Although, to erase any residual doubt, consider what Marjorie Greene, one of Trump’s most outspoken backers, had to say to a Sky News hack who was asking about the cock-up.


‘We don’t give a crap about your opinion and your reporting. Why don’t you go back to your country?’


Of course the most predictable aspect of The Donald and his mob is their sheer unpredictability. Meaning all may yet be well (ish) with the British economy. Or, alternatively, worse still.


But one thing that’s definitely here for all to see is the seething discontent, among a significant slice of the parliamentary Labour party, with the benefit cuts already spelt out.


Bad enough hearing announcements that, it’s widely agreed, will push fifty-thousand kids into poverty and cost up to a third of a million physically impaired people their special payments.


What’s set to be a great deal worse is those same MPs back in their constituencies getting harangued to their faces by furious voters who’re expecting to lose out.


There is an unwilling acceptance that the welfare budget has rather spiralled out of control, what with a quarter of Britons now classified as disabled.


Also, since the Covid pandemic, two million more people say they’re struggling to function because of poor mental health.


It won’t be much consolation to them to learn that money being diverted into spending on weapons will at least create jobs.


Nor, hugely, to many other people, as it does rather sound like an executioner pointing out that getting beheaded is a sure-fire protection from migraines.


Not that there’s any getting round it, what with the US–led security rug at risk of getting whisked from under our feet. Seems the orange White House is the gift that keeps on giving. Nastily.


Even the two billion pound boost to spending on new homes, notably social and affordable housing, is not without risks.

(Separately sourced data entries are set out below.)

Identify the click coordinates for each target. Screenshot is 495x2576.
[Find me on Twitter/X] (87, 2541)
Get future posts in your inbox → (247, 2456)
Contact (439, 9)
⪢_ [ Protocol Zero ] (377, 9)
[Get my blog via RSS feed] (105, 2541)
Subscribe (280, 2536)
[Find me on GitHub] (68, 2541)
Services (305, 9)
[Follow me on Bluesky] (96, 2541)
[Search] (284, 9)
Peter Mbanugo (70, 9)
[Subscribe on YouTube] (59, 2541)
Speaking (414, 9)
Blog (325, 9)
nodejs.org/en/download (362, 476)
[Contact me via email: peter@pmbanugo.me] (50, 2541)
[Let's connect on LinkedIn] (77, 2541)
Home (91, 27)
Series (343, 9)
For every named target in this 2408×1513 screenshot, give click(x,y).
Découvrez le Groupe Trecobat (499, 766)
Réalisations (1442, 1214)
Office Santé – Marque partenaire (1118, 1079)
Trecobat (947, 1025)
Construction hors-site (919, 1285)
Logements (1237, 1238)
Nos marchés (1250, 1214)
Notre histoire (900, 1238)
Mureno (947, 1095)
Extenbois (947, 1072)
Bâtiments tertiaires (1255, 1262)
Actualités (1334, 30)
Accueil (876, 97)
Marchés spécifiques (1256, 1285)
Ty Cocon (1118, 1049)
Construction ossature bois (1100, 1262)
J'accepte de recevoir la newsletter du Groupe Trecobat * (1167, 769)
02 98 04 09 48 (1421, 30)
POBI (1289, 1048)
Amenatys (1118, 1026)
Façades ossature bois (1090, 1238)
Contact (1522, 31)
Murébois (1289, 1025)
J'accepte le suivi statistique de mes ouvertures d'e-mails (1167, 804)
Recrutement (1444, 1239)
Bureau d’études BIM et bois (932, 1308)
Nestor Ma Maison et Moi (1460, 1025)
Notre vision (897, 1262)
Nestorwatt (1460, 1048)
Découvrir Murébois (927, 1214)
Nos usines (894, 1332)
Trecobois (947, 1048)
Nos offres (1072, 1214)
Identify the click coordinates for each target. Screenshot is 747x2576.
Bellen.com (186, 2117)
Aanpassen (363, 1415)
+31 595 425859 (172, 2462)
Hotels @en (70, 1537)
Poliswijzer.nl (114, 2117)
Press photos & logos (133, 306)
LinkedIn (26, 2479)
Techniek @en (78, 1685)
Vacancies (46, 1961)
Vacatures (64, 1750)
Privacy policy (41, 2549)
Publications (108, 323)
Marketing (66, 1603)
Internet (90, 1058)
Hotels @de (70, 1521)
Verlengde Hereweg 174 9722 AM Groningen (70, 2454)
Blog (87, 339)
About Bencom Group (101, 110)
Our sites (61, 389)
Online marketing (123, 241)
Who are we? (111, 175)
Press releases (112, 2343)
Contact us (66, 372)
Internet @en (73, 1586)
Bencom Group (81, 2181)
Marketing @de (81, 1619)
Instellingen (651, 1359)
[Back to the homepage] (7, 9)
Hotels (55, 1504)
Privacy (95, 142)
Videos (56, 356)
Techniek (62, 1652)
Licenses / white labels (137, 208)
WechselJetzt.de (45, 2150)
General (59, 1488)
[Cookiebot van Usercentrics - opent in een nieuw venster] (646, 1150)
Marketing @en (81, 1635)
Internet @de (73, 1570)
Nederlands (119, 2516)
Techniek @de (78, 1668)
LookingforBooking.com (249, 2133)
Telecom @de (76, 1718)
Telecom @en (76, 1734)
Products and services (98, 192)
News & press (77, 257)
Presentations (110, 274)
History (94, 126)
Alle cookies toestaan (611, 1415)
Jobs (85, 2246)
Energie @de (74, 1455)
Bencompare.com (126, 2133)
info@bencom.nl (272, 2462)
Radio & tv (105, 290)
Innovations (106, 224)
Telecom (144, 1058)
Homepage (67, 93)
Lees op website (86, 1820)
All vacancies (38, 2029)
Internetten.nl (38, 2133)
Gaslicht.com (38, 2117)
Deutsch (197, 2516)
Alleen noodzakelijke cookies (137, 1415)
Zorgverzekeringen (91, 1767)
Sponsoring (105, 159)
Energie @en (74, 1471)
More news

All very well saying it’ll be lovely having new places for people to live in, but there’s still the small matter of who’ll actually get their tools out to build them. Not enough Brits know how.


Those masses of brilliant construction workers from places like Poland were more than happy to oblige in the pre-Brexit years. But the referendum put paid to that.


And, given all the fuss that gets made about immigration, it’s all a bit awkward these days.


At least while the government continues to get in a tangle on this topic, enlightened Tories are at liberty to state the obvious.


When former Conservative Chancellor Philip Hammond was asked how he would get things moving he admitted that some people might not like his answer.


‘There will have to be some additional managed migration … we will need more foreign workers in order to deliver the homes and the infrastructure that the government is proposing to build.


‘Politically,’ he added, ‘that’s going to be very challenging.’


He can say that again. A swathe of town hall elections and Starmer’s first by-election, caused by the local Labour MP duffing up a punter, are barely a month away.


And Nigel Farage’s Reform party is both gnashing its teeth at all these foreigners we keep letting in and licking its lips at all these council seats it’s likely to scoop up. As well as a new MP.


But before anyone says that Labour’s just rubbish and deserves all the kicking it gets, it is worth remembering that fings ain’t wot they used to be.


When Margaret Thatcher swept to power in 1979 she had all that lovely lolly from North Sea oil to play with, plus loads of one-off dosh from flogging off state assets.


Eighteen years later Tony Blair was able to ride the wave of the longest non-stop period of worldwide economic expansion ever.


But it all came crashing down in 2008, when a massive Ponzi-style scam in the USA came close to upending the entire global monetary system.


The Tory Chancellor ushered in a couple of years later tried to make do and mend via a cost-cutting programme of austerity that hollowed out just about every state function that we all rely on.


Little wonder then that we’re in such a parlous state now.


But while he tried to say this was a disaster made in Downing Street the truth is irrefutable. It was a catastrophe made stateside – in Wall Street.


Well there y’go. Autre jour, même merde.